TWO OF the most talented young footballers in the country tore their ACLs within two weeks of each other.

They also happen to be cousins.

Western Bulldogs forward Isabel Huntington and Greater Western Sydney midfielder Will Setterfield are recuperating from knee reconstructions together at Huntington's house in Melbourne.

Huntington was selected by the Bulldogs with the first pick in last year's NAB AFL Women’s draft, while Setterfield was picked by the Giants fifth overall in the 2016 NAB AFL Draft.

The 19-year-old Huntington tore the ACL in her right knee during the Bulldogs' round-two clash against Brisbane at South Pine on February 11. Setterfield, 20, ruptured the ACL in his left knee in a practice match against Sydney at Henson Park in Marrickville on February 23.

"Will's staying at my place at the minute, so we're both sitting on the couch with our knees up alternating who's using the ice machine," Huntington said on's AFLW podcast Trail Blazers.

"It's an interesting scene in the living room. Sometimes the crutches get mixed up.

"It's obviously really disappointing for Will because he was injured (ankle) for most of last year as well and has only been in the AFL system for two years.

"I'm sure he'll get through – he's pretty tough. We can guide and support each other. It's really coincidental that we both did it within a week."

The cousins were operated on by the same surgeon (Professor Julian Feller) at Melbourne’s Epworth Hospital, with Setterfield recuperating in the hospital bed next to the one Huntington had used a week earlier.

It's Huntington's second knee reconstruction – she tore the ACL in her left knee in September 2016.

"Having gone through the rehab process before, it's very long so you have to know the ins and outs and what to expect. I think this one will be a lot easier," she said.

"I've done less damage this time, which is good; no meniscus damage, so that's one tick. I think I'm in better hands, being in the Dogs' environment and at an AFL club definitely helps because you've got all those resources to look after you."

Huntington had kicked two goals in two minutes just before sustaining the injury in an innocuous tackle.

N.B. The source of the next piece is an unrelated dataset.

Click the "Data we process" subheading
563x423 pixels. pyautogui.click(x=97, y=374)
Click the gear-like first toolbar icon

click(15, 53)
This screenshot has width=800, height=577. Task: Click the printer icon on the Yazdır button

"It was a pretty familiar pain. Anyone that's done it once and does it again is probably pretty familiar with how it feels.

"KB [captain Katie Brennan] was standing over me holding my hand, and I said, 'I think it's my right knee'. The docs came over and assessed me at the ground and they were pretty sure it was an ACL.

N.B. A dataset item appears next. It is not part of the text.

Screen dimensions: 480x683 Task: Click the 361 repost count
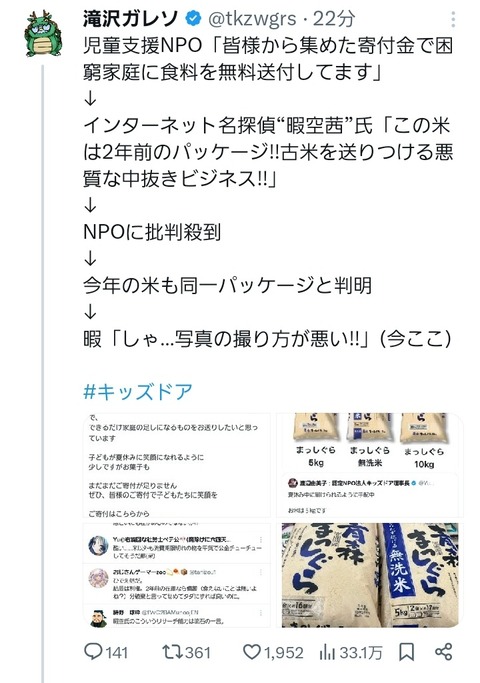click(x=197, y=653)
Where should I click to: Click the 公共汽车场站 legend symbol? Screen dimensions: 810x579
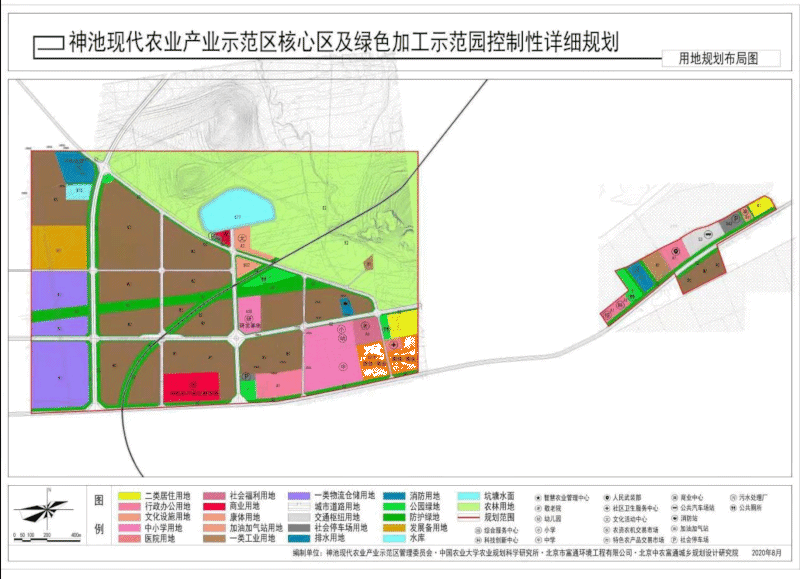point(674,508)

"The initial pain goes for about a minute, and it's pretty excruciating. It's almost like stabbing all over your knee, then after that it just goes numb. The flight home (from Brisbane to Melbourne) wasn't the most comfortable, but that initial stage had passed."

Teammate Daria Bannister tore the ACL in her left knee in her debut AFLW match the week before Huntington did, and an unfortunate coincidence has since come to light.

"Daria was my roommate the first time I did my ACL," Huntington said.

"The first game we played together (a youth girls' exhibition match at Etihad Stadium) I did my knee, then the next game (round one of AFLW this season) Daria did her knee, then the game after that I did my other one.

“So, we haven't had a good string of games together."